What happens when an organization such as the Boy Scouts of America allows inclusion? Well, you get Christian extremists such as Dr. Michael Brown calling for gays to keep their sexuality in the closet, because we gays are contagious. The only other conclusion I drew from painfully watching the debate is as follows: Gay sex threatens the heteronormative culture that Dr. Brown and his followers live in.
Matt Comer, the editor-in-chief of Charlotte's QNotes, an LGBT publication, and a former Boy Scout who experienced discrimination as a teenager, tried his best to counter the hetroextremist point of view. He accomplished this with class, patience and sensibility.
In the video below, you hear a calm Comer explain the dehumanizing experience of being dismissed as a Boy Scout. Comer was kicked out of the Boy Scouts at age 14 after creating a gay-straight alliance at his high school. Even with that scar, Comer respectfully showed Dr. Brown to be factually incorrect on several occasions throughout the small debate. A local Fox affiliate hosted the conversation.
The raw facts, of course, did not stop Brown from charging forward with his bigotry. His reply? What happens in the bedroom should stay in the bedroom. He asserted that the 3 percent of the population that is gay makes the other 97 percent of the population uncomfortable.
Thankfully, the Boy Scouts of America disagree. As PBS reported, "For 103 years, Boy Scouts of America forced openly gay members out of the organization. On Wednesday, that rule officially came to an end.
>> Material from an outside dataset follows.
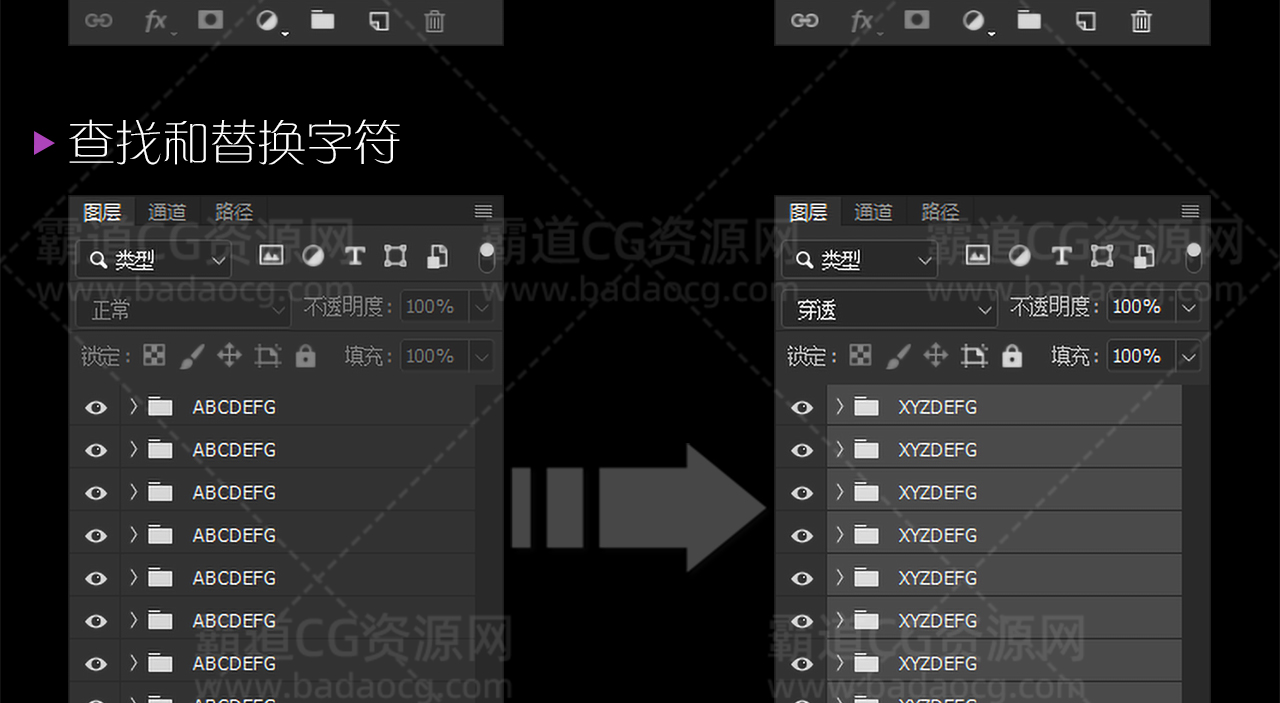Click the lock all padlock icon in right panel
The image size is (1280, 703).
1012,356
"The organization voted to lift the ban against openly gay Boy Scouts last May. The ban, however, remains in effect for openly gay leaders within the organization who are 18 and older."
Allowing the inclusion of those in the queer community is a big step forward on the part of the Boy Scouts of America. History will judge them appropriately and with the honor they are beginning to deserve.